Vice-versa
7.5
Vice-versa

Long-métrage d'animation de Pete Docter et Ronnie del Carmen (2015)

Les dernières productions pixar étaient plutôt en baisse ces derniers temps, allant du moyen (Rebelle) au carrément dispensable (Cars 2) et sortant surtout des suites de ses licences à succès, dans une sorte de paresse créative, même si Toy Story 3 restait excellent.


Aussi, je craignais un peu une nouvelle manifestation de paresse avec ce "Vice-versa" (et son titre français complètement hors-sujet, merci les gars) qui traitait du difficile passage de l'enfance à l'adolescence et les sacrifices que cela induit... Non mais attends, là, c'était pas DÉJÀ le thème de Toy Story 3, ça ? En filigrane, certes, mais le message restait plutôt limpide.


Heureusement, vice-versa n'a rien de paresseux : certes, ses couleurs à la candy crush peuvent rebuter et le film a un côté parfois kitsch dans son esthétique mais reste ingénieux dans ses représentations du "moi" intérieur de Riley, pré-adolescente en pleine crise après un déménagement. Ce chamboulement - insignifiant à l'échelle sociale et humaine - déclenche un véritable cataclysme dans la tête de Riley, au sens propre. Ses émotions sont ici personnifiées, de manière plutôt savoureuse entre la joie, la tristesse, la peur, la colère et le dégoût. Et si jusqu'à cet événement Joie menait la danse, tout s'écroule brusquement et remet en question jusqu'aux souvenirs de Riley, qui menacent de disparaître.

(À FAIRE):
Écrivez la suite de la critique du film Vice-versa, en partant de sa dernière phrase.

(Éléments répertoriés dans un jeu de données)
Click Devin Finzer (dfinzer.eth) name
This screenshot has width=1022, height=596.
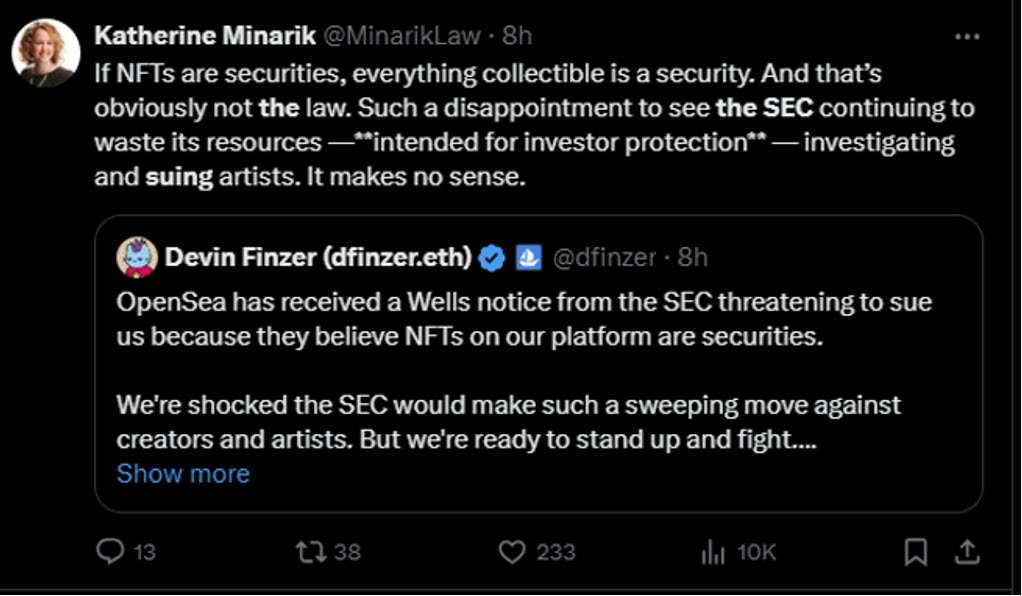pyautogui.click(x=318, y=258)
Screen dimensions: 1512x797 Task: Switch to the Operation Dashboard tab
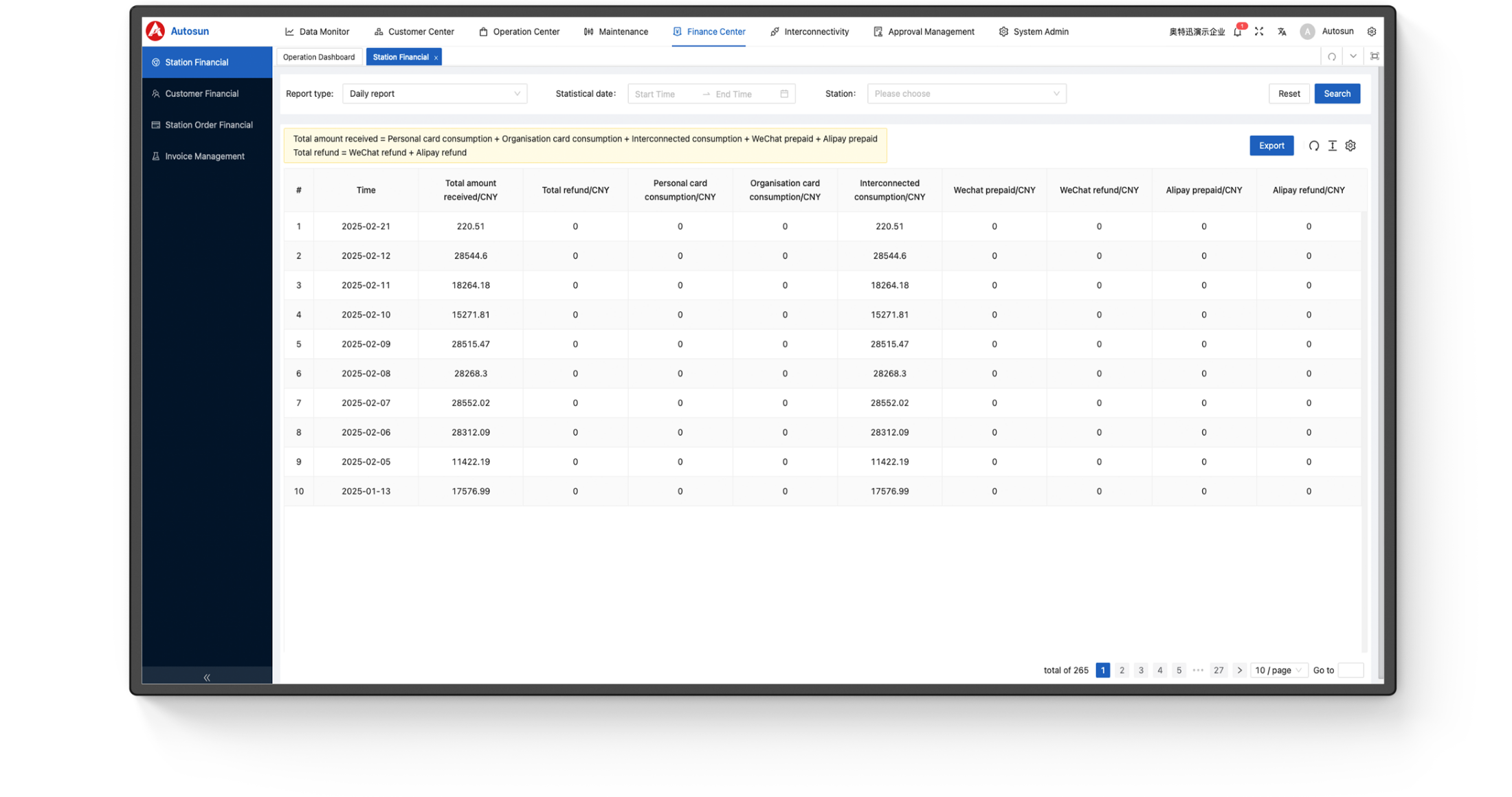pyautogui.click(x=319, y=57)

(CORRIGÉ):
La représentation des facettes peut sembler un peu simpliste mais elle se révèle en définitive plus fine qu'au premier abord, même si on peut regretter que peur, colère et dégoût ne restent que des ressorts comiques, laissant à tristesse et joie la tâche d'illustrer la transition entre l'insouciance enfantine et les angoisses adolescentes. L'univers intérieur de Riley foisonne de détails, d'humour et de symboliques plutôt malines (donjon où sont enfermés les cauchemars, machine à clones produisant le "prince charmant" à la chaîne, plateau de cinéma chargé de réaliser les rêves), un microcosme pétillant de couleurs et d'idées.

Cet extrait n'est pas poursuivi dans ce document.